* [Work to complete]
a – Repeat the passage from the tube amp thread starting at "Champs have their" and ending at "Very true Enzo.".
b – Answer these questions from the tube amp thread, one line each:
(i) According to the thread, what two things does a lower screen voltage reduce?
(ii) Which amp is placed at the opposite end of the trad-amp spectrum from Champs?
(iii) Whose site is recommended for a look at the mini/micro amps?

Your test bed looks better than my last few prototypes! I just lay everything on a wooden board and solder point to point until I like it.
Screen voltage has more of an impact on a pentode’s operating point than b+. A lower screen reduces gain and output power. That’s why good data sheets have a few sets of curves for different screen voltages. In fact IIRC you can estimate your negative bias by dividing the screen voltage by mu. If you regulate the screens you have to regulate the bias (and vice versa) but b+ can bounce around a bit.
Now that I have the power section operational, I need to add in a preamp. The chassis has several 12a?7 and several 6au6 sockets, so there are endless possibilities there. For starters, I'll build the preamp and tone stack on a "standard" fender tmb design (suggestions would be very appreciated), and see how it sounds.
Head over to RobRobinette's site and have a look at the mini/micro amps for starters.
Champs have their own charm at one end of the trad-amp spectrum (1 valve, two knobs); JCM800 at the other (3 valves, full TMB and high gain).
Supro have a different tone stack set up.
Be careful, it's a slipperly slope!
Yes, during flyback, when being cut-off, with no plate current, and just for a few microseconds...
Best regards!
Very true Enzo.

* [Material shown]

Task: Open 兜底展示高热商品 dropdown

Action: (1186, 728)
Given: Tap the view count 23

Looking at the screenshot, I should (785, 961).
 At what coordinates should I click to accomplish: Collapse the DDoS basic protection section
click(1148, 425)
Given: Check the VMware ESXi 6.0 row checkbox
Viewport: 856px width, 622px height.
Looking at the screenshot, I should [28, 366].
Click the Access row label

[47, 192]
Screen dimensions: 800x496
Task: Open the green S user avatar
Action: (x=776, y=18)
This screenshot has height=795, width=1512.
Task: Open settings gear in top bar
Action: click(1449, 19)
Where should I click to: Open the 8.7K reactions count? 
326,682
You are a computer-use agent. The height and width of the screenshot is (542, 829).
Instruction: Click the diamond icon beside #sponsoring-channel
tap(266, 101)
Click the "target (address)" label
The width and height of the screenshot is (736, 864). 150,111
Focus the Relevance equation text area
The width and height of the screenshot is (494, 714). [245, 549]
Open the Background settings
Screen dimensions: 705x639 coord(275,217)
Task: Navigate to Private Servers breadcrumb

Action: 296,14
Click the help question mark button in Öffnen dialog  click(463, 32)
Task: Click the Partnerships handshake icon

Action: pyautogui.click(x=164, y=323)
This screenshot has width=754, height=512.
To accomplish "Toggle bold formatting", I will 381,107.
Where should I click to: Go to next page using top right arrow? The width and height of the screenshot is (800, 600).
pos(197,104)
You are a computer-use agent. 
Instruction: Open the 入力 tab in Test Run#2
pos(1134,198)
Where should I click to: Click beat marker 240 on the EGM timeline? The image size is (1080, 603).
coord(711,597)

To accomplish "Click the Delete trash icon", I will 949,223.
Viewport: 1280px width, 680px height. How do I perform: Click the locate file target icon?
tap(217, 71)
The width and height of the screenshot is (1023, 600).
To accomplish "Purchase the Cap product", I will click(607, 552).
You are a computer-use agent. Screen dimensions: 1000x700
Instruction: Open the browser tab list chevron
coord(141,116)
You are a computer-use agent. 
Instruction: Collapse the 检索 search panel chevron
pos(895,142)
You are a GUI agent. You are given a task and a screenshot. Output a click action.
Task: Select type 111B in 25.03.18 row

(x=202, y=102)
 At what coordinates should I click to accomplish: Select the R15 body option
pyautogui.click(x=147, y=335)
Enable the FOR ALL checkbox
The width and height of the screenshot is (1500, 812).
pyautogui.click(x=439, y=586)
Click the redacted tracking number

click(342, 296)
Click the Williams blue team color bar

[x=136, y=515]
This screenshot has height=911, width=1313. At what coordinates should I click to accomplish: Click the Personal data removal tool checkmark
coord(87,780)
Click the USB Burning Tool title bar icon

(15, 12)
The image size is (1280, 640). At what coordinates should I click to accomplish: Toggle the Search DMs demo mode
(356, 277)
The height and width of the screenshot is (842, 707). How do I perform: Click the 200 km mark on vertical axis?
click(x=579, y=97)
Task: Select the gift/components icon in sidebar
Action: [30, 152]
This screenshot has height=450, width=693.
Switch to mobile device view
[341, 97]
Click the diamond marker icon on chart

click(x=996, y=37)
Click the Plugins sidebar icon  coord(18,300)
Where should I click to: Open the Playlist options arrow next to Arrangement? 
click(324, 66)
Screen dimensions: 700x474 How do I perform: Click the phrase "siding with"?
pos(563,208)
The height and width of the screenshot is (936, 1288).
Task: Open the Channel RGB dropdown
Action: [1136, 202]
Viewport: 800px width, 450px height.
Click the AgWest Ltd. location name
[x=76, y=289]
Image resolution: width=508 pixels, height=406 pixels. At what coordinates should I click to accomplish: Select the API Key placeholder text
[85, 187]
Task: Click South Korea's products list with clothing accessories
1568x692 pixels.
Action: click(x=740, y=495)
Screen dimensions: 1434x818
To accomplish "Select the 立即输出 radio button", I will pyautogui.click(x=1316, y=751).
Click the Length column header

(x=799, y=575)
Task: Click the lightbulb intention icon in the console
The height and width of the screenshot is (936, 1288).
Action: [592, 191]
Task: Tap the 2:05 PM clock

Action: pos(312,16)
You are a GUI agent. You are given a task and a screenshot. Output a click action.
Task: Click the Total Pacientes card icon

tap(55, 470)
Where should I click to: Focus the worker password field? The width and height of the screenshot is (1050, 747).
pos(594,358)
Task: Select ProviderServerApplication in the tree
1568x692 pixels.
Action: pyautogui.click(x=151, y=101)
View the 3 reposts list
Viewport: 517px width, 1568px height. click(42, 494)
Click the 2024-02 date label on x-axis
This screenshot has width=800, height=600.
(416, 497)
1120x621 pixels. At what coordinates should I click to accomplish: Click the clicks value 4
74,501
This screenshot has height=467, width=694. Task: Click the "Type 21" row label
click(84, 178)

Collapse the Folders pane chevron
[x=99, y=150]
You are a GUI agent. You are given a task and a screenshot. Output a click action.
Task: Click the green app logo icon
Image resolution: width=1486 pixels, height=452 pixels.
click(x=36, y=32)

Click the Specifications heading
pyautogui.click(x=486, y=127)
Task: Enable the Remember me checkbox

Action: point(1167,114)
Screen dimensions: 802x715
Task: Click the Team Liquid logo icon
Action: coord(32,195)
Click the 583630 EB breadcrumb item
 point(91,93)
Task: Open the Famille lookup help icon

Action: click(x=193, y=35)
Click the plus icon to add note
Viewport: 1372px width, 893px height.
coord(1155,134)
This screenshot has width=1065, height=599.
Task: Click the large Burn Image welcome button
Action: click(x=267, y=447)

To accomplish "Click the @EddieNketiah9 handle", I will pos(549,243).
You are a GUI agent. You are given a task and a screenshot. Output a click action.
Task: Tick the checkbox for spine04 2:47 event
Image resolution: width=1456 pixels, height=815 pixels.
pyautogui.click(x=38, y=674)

* [Task solutions]
a –
Champs have their own charm at one end of the trad-amp spectrum (1 valve, two knobs); JCM800 at the other (3 valves, full TMB and high gain).
Supro have a different tone stack set up.
Be careful, it's a slipperly slope!
Yes, during flyback, when being cut-off, with no plate current, and just for a few microseconds...
Best regards!
Very true Enzo.

b –
(i) Gain and output power.
(ii) The JCM800.
(iii) RobRobinette's.